Choice of data. As for the midterm project, the time series should hopefully have at least 100 time points. You can have less, if your interests demand it. Shorter data needs additional care, since model diagnostics and asymptotic approximations become more delicate on small datasets. If your data are longer than, say, 1000 time points, you can subsample if you start having problems working with too much data. Computational considerations may prevent you analyzing as large a model, or as long a dataset, as you would ideally do. That is fine. Present a smaller, computationally feasible analysis and discuss possible extensions to your analysis.


Data privacy and project anonymity. The projects, together with their data and source code, will be posted anonymously on the class website unless you have particular reasons why this should not be done. For example, you may have access to data with privacy concerns. The projects will be posted anonymously. After the semester is finished, you can request for your name to be added to your project if you want to.


Submission. To submit your project, write your report as an R markdown (Rmd) file. Submit the report by 11:59pm on Tuesday April 20, as a zip file containing the following:
  1. The main project file, called main.Rmd
  2. A blinded version of this, called blinded.Rmd. This version should be anonymous. For the group contribution section, you can either remove names or just say something like “Description of individual contributions removed for anonymity”.
  3. Any rda or rds files needed for the grader to re-run the Rmd files in less than about a minute of run time. There is a 500MB upload limit on Canvas, so you might have to edit your code so that you save only necessary results.

(Collected data entries)
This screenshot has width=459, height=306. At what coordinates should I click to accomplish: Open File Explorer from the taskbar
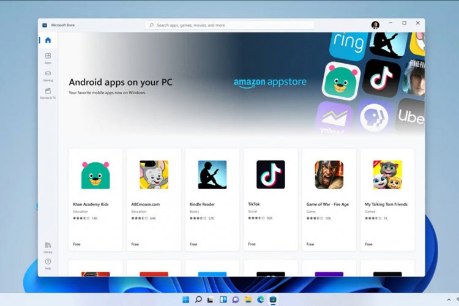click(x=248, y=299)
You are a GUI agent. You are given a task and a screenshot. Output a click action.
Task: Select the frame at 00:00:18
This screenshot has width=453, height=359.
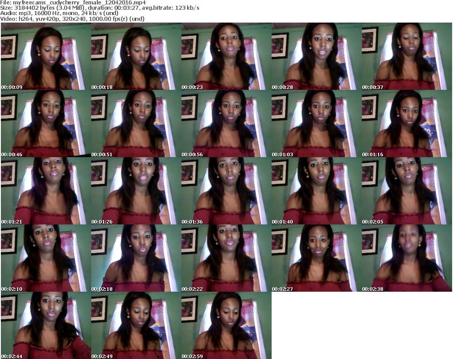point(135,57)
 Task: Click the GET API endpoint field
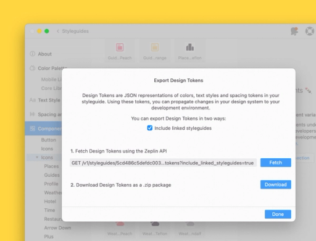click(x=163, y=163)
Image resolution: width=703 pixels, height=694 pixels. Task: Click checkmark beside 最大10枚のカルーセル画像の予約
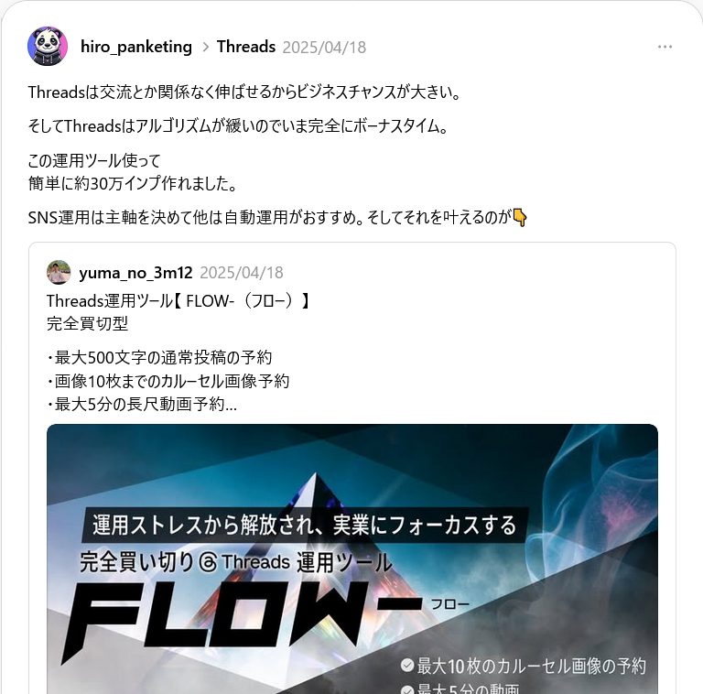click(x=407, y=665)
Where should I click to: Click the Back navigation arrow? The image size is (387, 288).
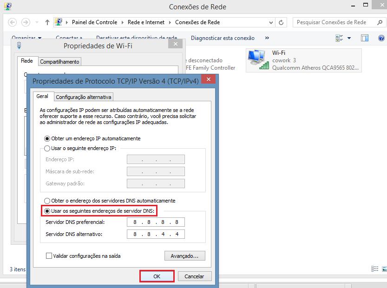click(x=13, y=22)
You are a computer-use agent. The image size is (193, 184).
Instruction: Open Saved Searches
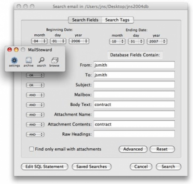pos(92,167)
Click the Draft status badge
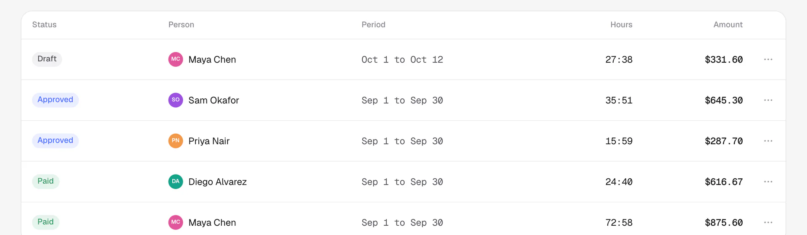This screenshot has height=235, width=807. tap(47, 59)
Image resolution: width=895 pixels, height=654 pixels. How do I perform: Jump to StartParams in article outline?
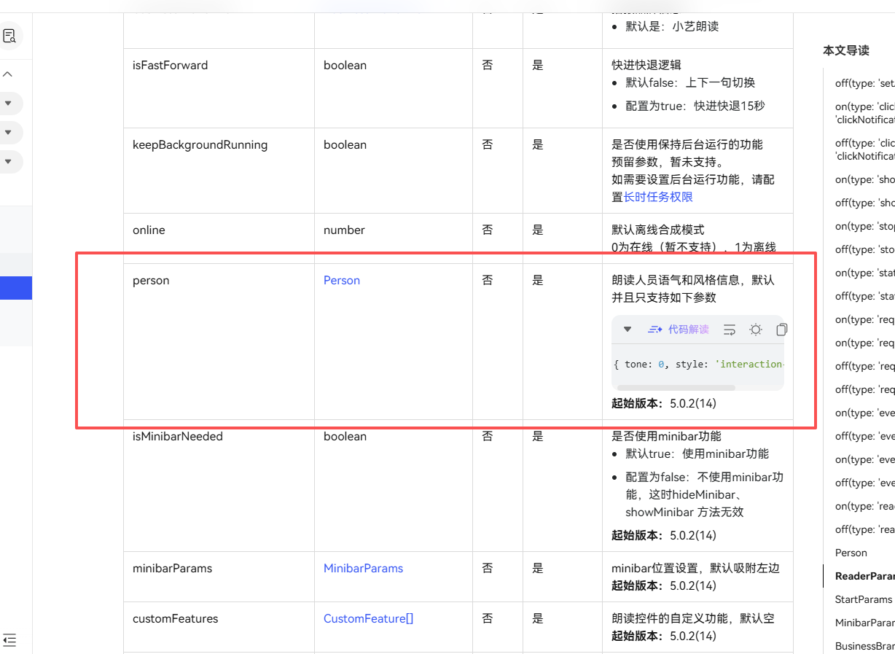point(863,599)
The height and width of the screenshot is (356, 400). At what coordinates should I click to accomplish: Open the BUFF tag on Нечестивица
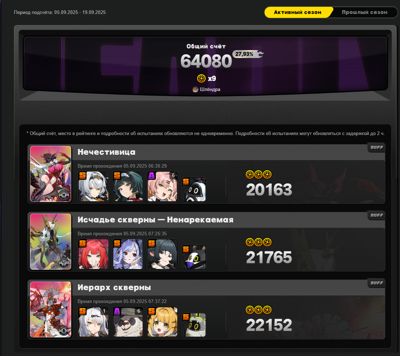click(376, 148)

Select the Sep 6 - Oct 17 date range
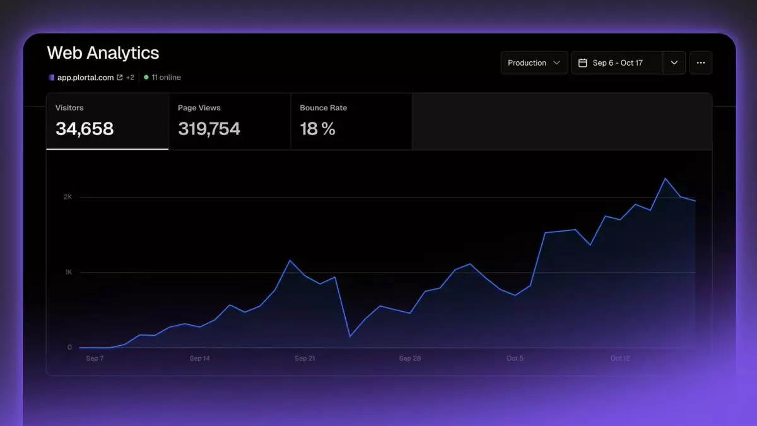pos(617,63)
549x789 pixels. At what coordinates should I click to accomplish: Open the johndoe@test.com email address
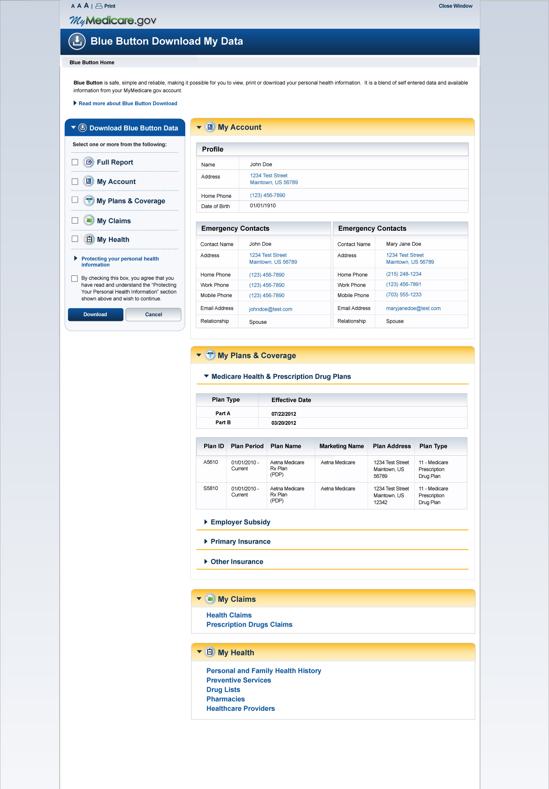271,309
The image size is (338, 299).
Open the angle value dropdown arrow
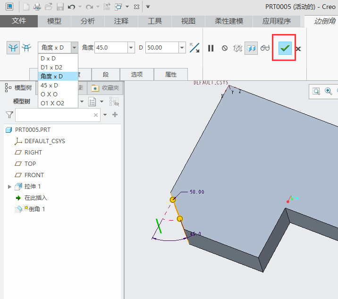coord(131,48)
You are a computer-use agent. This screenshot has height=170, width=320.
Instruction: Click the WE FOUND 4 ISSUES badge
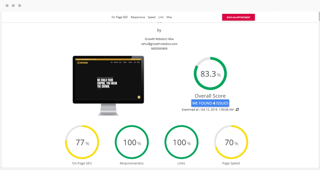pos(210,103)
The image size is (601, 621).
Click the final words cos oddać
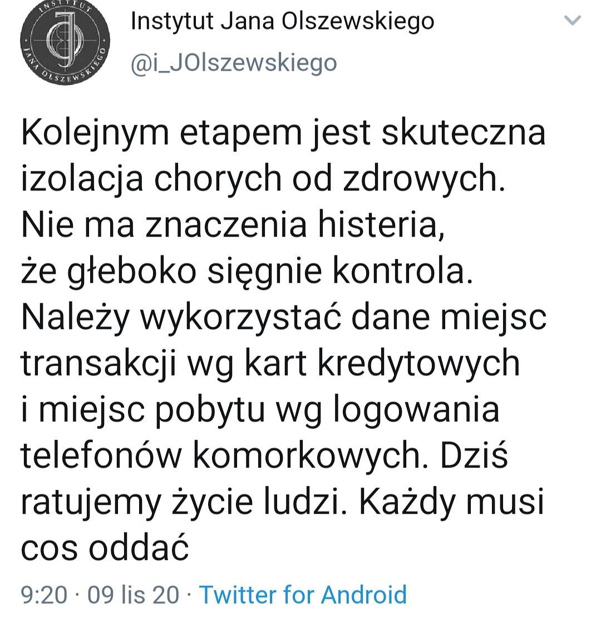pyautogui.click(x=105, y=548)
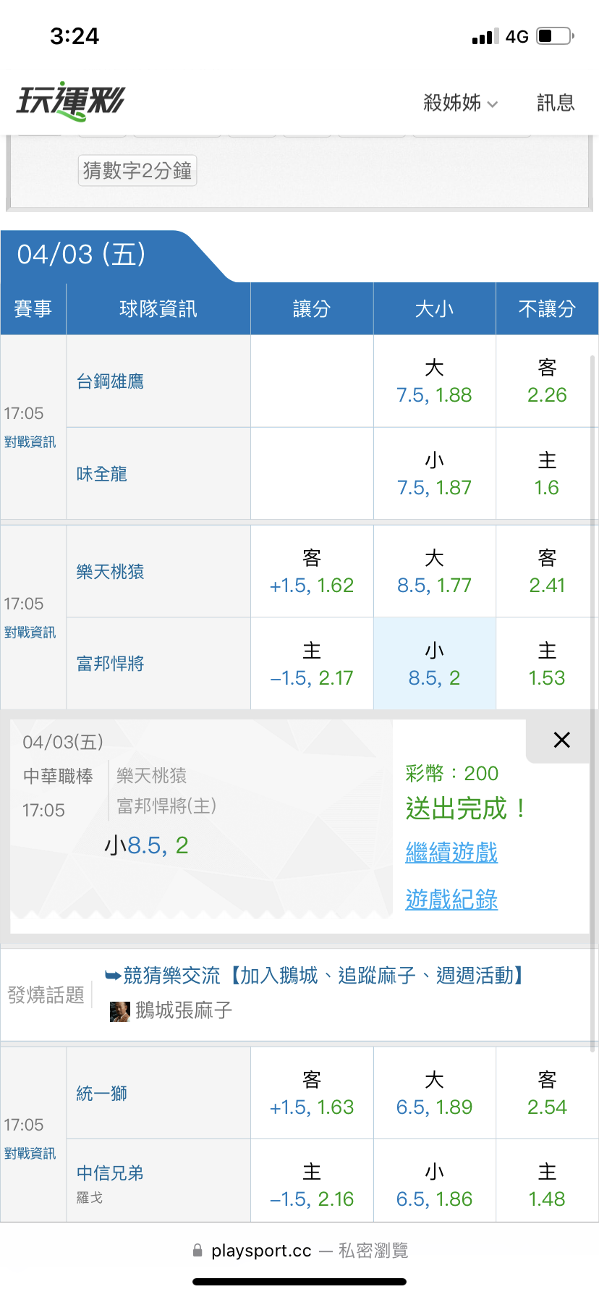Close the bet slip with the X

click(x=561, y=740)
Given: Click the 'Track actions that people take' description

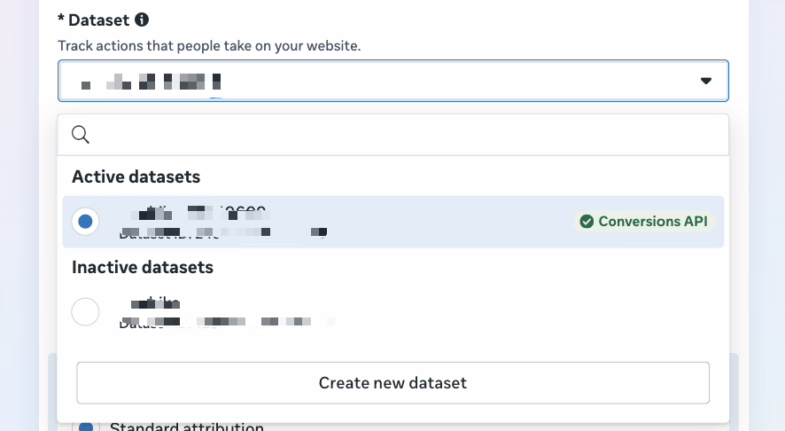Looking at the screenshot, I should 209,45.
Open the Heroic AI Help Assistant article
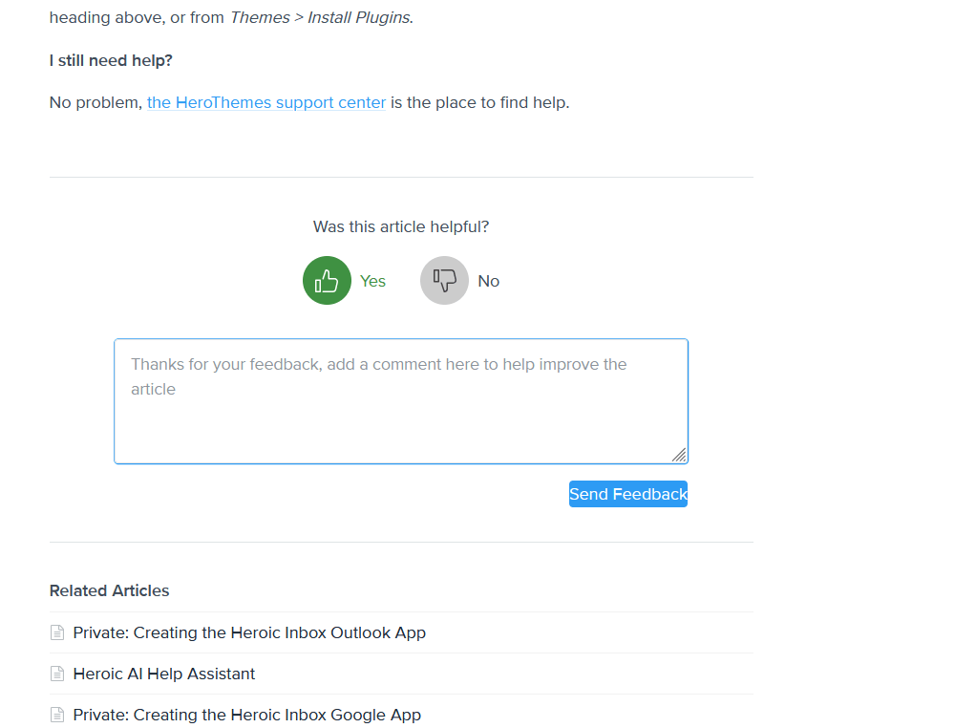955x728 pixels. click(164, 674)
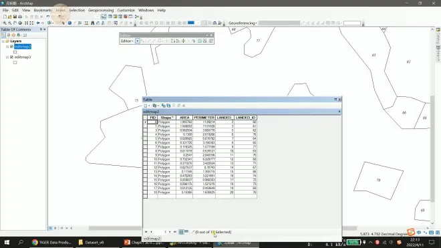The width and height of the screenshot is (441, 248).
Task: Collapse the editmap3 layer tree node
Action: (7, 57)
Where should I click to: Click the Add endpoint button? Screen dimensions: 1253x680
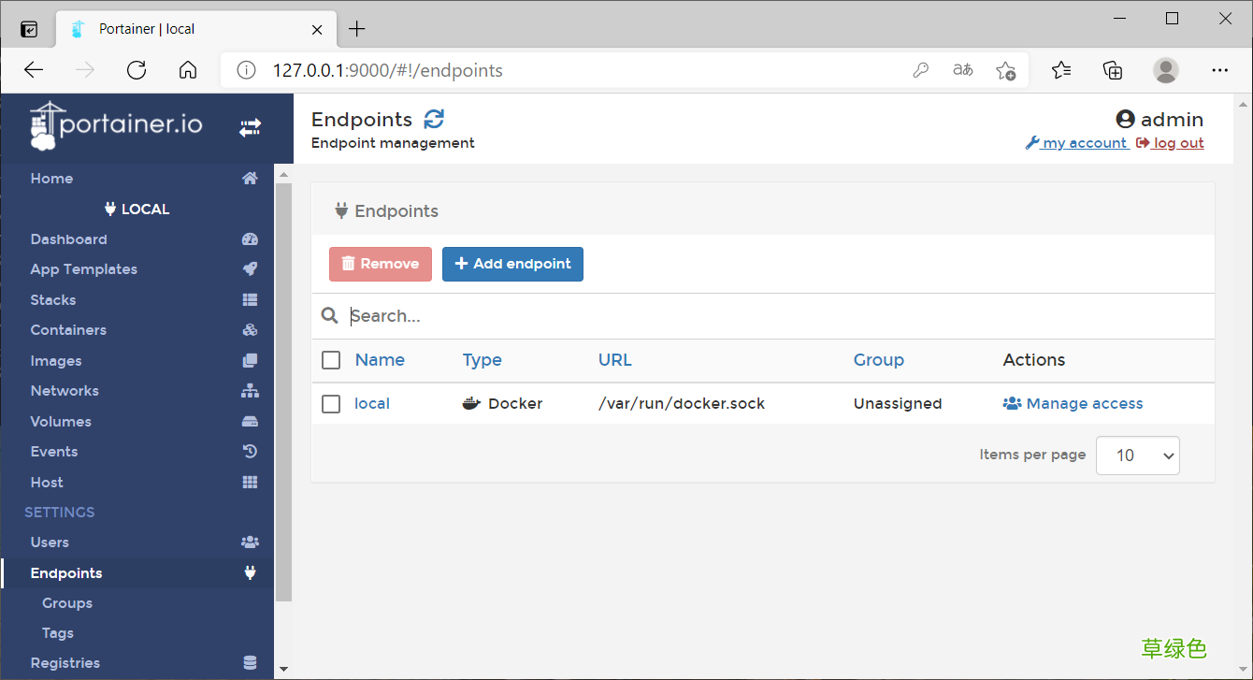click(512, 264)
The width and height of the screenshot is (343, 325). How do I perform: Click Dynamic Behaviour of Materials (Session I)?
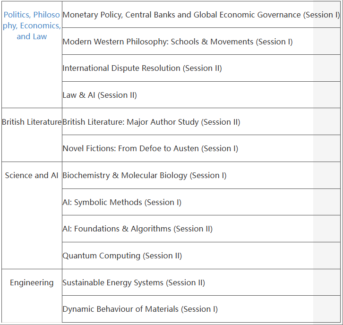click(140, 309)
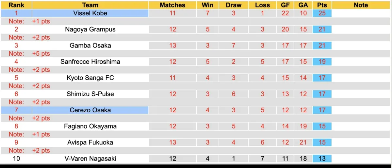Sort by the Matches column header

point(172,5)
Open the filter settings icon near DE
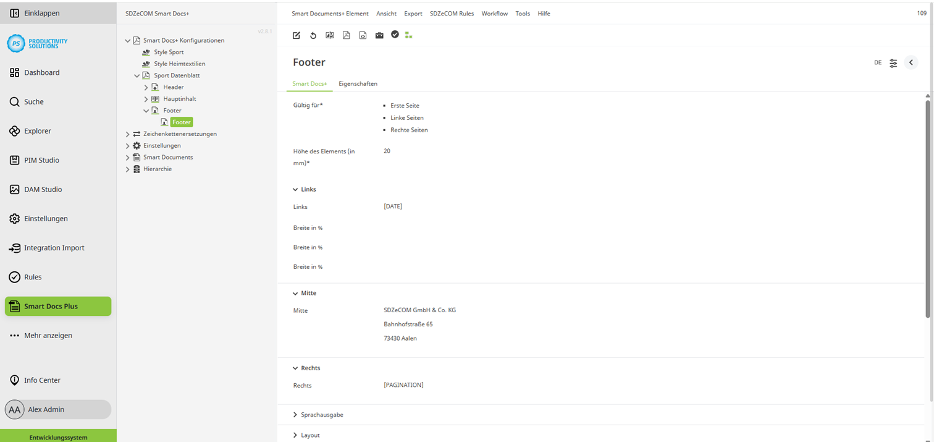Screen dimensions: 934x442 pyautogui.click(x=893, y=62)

WHAT YOU NEED TO DO
Reproduce the passage of the project guidelines word for word, between "Submission. To submit" and "only necessary results.", inclusive.

WRITTEN RESPONSE
Submission. To submit your project, write your report as an R markdown (Rmd) file. Submit the report by 11:59pm on Tuesday April 20, as a zip file containing the following:
  1. The main project file, called main.Rmd
  2. A blinded version of this, called blinded.Rmd. This version should be anonymous. For the group contribution section, you can either remove names or just say something like “Description of individual contributions removed for anonymity”.
  3. Any rda or rds files needed for the grader to re-run the Rmd files in less than about a minute of run time. There is a 500MB upload limit on Canvas, so you might have to edit your code so that you save only necessary results.